アドボンバボイ
-
国
:フィリピン料理
-
現地表記
:Adobong baboy(タガログ語)
-
概要
:豚肉の酢醤油煮
暑い国フィリピンの料理には、酢や柑橘の酸味がキリッと利いた料理が目立ちますね。生魚のキニラウも、酢煮のパクシウも、それから酢醤油煮のアドボもです。アドボの語源はスペイン語の「漬ける」という意味の動詞「アドバル」(adobar)に由来するそうですが、フィリピンとスペインが接触する前から現地の郷土料理として(醤油はもともとは塩で)存在していました。何より酢が入ることで保存性が高くなるので、日本の夏の料理としても、食中毒防止の観点からも素敵です。私はいつもこれを食べると「酢醤油の味がしっかり濃くしみ込んだつくだ煮だなあ」と感じるものです。1切れや2切れでもごはんが進んで美味しいですし、日本人にも大変食べやすい味なので、もっと夏場に普及するといいですね。アドボは味の濃い煮物という位置づけなので、例えば南部ミンダナオではココナッツミルクも入れるし、そういった意味で調味料や味付けに決まりはないのだけど、ここでは、煮あがった後にもう一度油で炒め直す、フィリピン料理として正統派の作り方を再現しています。
材料
(4人分):
- 豚バラ肉(※1)
- 500 g
- にんにく
- 5かけ
- ローリエ
- 2枚
- 粒こしょう
- 10粒
- 酢(※2)
- 大3
- 水
- 150 mL
- 醤油
- 大3.5
- サラダ油(※3)
- 大1
- ※1:豚バラ肉は脂身が入ったブロック肉を使います。
- ※2:酢は日本の酢でよいです。あまりまろやかさやコクのない工業製品の安い酢のほうが合います。
- ※3:サラダ油は最後の炒める段階で使います。ラードやもとの豚肉の脂身があればそれを使ってもよいです。
調理時間
:(肉と調味料を寝かしておく時間を除く)
作り方
:
- 豚バラ肉を12等分のブロック状に切り、煮る鍋に入れる。
- にんにくは包丁とまな板の間で体重をかけて押し潰し、ローリエは葉脈を切断するように2つに切り、鍋に入れる。
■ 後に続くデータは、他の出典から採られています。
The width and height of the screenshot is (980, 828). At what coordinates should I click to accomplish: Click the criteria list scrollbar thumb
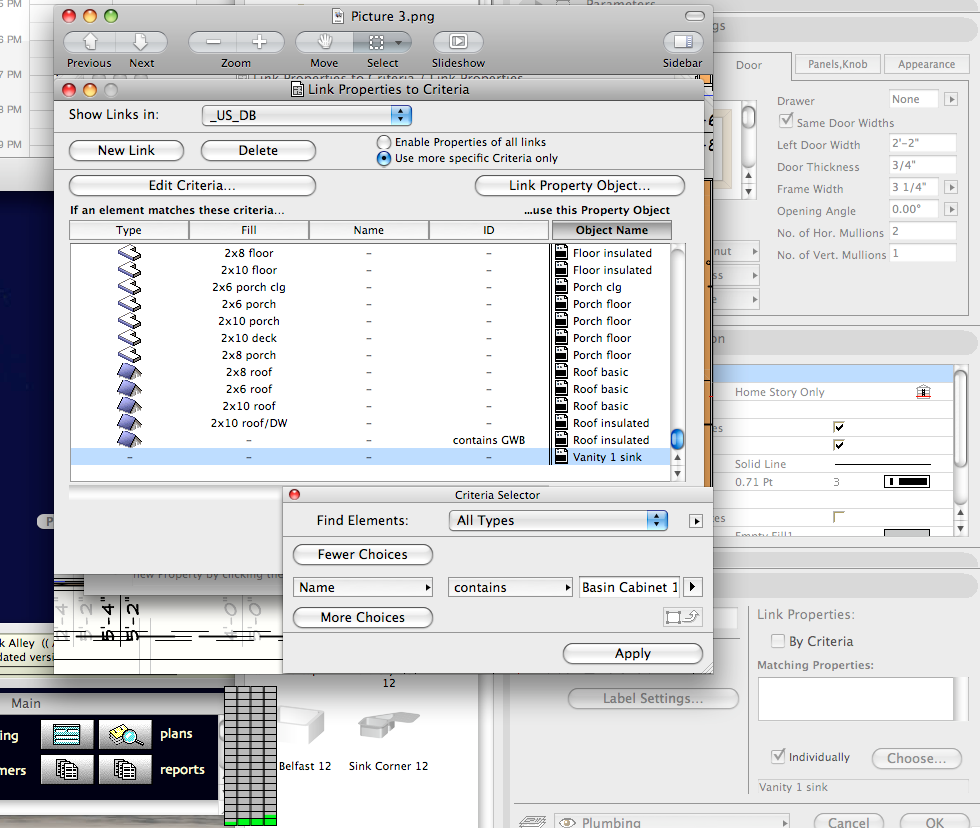pos(677,439)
- 粒こしょう、酢、水、醤油を入れ、全体を均一に混ぜ、2時間以上置いておく(この状態で1日以上置くこともできる)。
- 鍋の中の調味料の水面の高さを覚え、鍋を強火にかけ、沸騰したらフタをして弱火にし、ときどきフタを外して上下を返しながら、味見をして塩加減と酢加減のバランスを確かめながら、水面が元の高さの1/4になるまで煮る。
- 肉のみを取り出し、油跳ねが嫌なら肉のまわりの水分をキッチンペーパーなどで拭き取り、フライパンにサラダ油を敷いて肉を炒め、煮汁を絡めて出来上がり。
- Enjoy!
材料と調理のこつ
:
- 豚バラ肉に脂身が多くつきすぎている場合、最初に切り落とし、仕上げの炒めに使ってもよいです。ただし豚の脂身が美味しい料理なので、脂身が入っているバラ肉を使います。
- 豚バラ肉は1個40 gくらいに切ると食べやすいので、約40×12≒約500 gのお肉を用意するレシピとしました。
- 豚バラ肉を12個に切り分けることで、2人でも3人でも4人でも等分しやすいレシピです。
- 煮る時に味を含めることが大事なので、急激に水分が減らないようにフタをすることが大事です。
- 煮汁の水面が元の高さの1/4になるまでおよそ30分くらいかけます。この頃は油相(融けた脂)で肉を炒めるような感じになり、水相(酢醤油液)はわずかになっています。冷蔵庫で保存するときにはこの段階がよいです。
- 好みで玉ねぎなどの野菜を加えてもよいです。
Tips about cuisine
- 「アドボンバボイ」のタガログ語(フィリピンの公用語)の綴りは「Adobong baboy」。
- 「Adobong」(アドボン)は「アドボの」の意味、「Baboy」(バボイ)は豚肉の意味。「Adobo」(アドボ)は典型的には酢と醤油の味の濃いつくだ煮のような保存性のある煮物を指す。よって「Adobong baboy」(アドボンバボイ)は「豚肉のアドボ」ないし「豚肉の酢醤油煮」のような意味になる。